┌────────

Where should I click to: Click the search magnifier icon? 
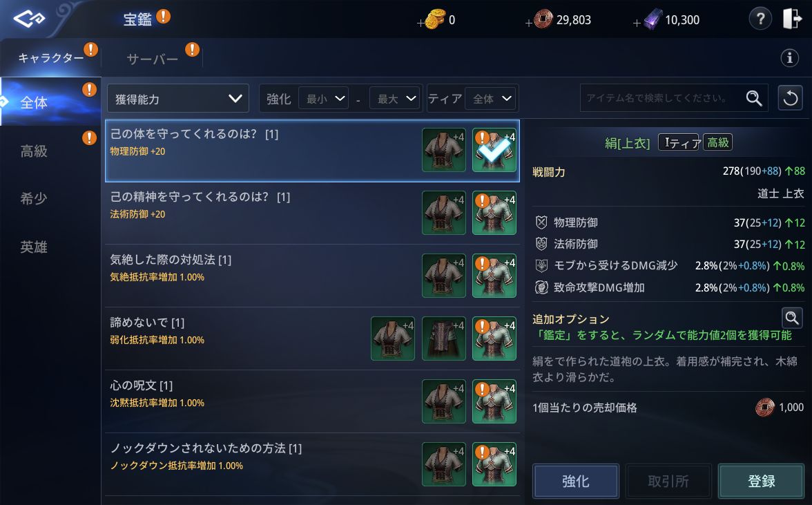[754, 98]
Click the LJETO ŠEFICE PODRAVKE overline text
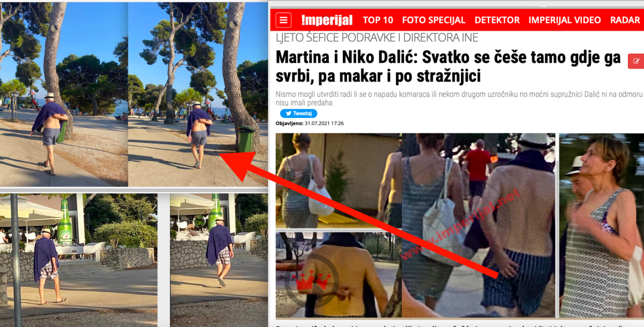This screenshot has width=644, height=327. [x=377, y=38]
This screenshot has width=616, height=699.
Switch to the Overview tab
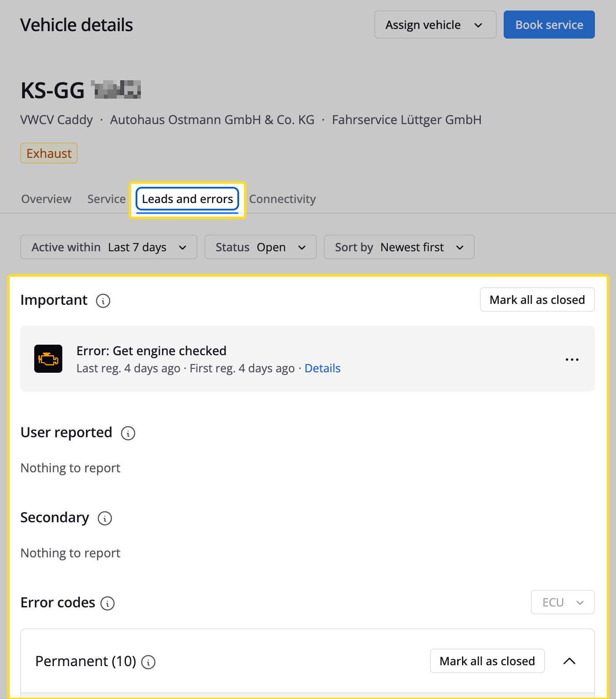coord(47,199)
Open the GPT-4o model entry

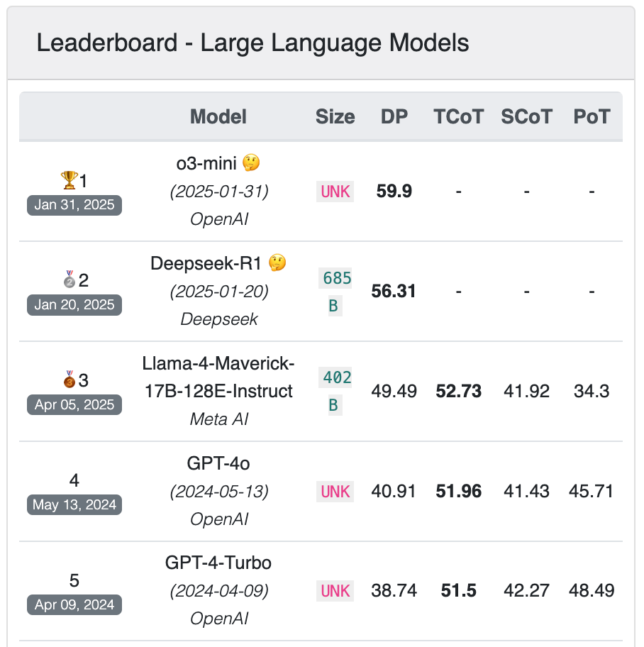pos(218,464)
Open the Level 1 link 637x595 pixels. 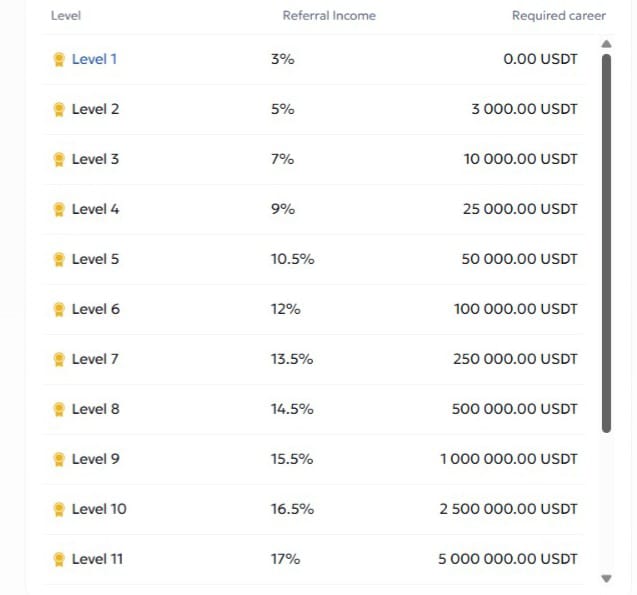point(94,59)
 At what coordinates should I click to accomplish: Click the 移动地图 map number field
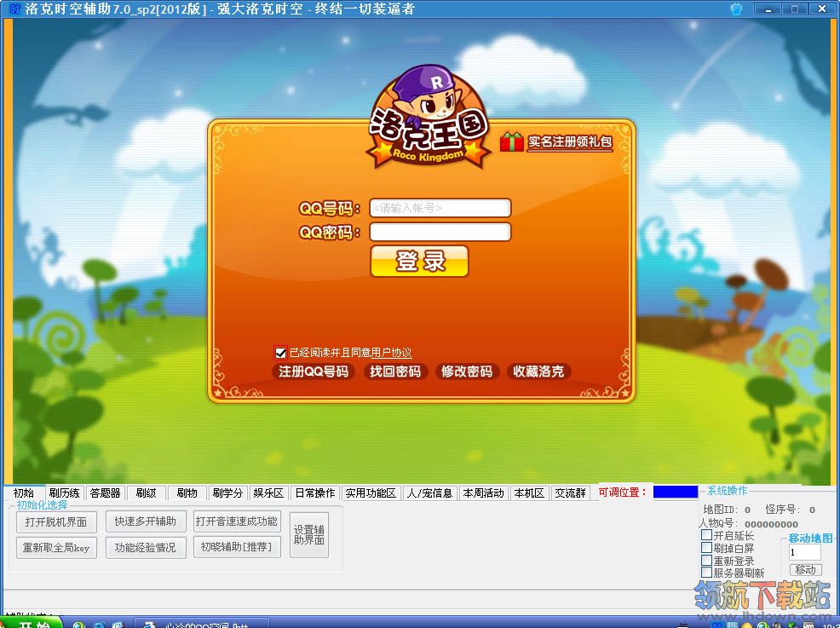(x=804, y=552)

└────────

Take the line with "At what coordinates" and each line after it through the end of the material above, and reproduce them exactly, both ends included, without pictures.

■ **Written reply**:
 At what coordinates should I click to accomplish: Click the 移动地图 map number field
(x=804, y=552)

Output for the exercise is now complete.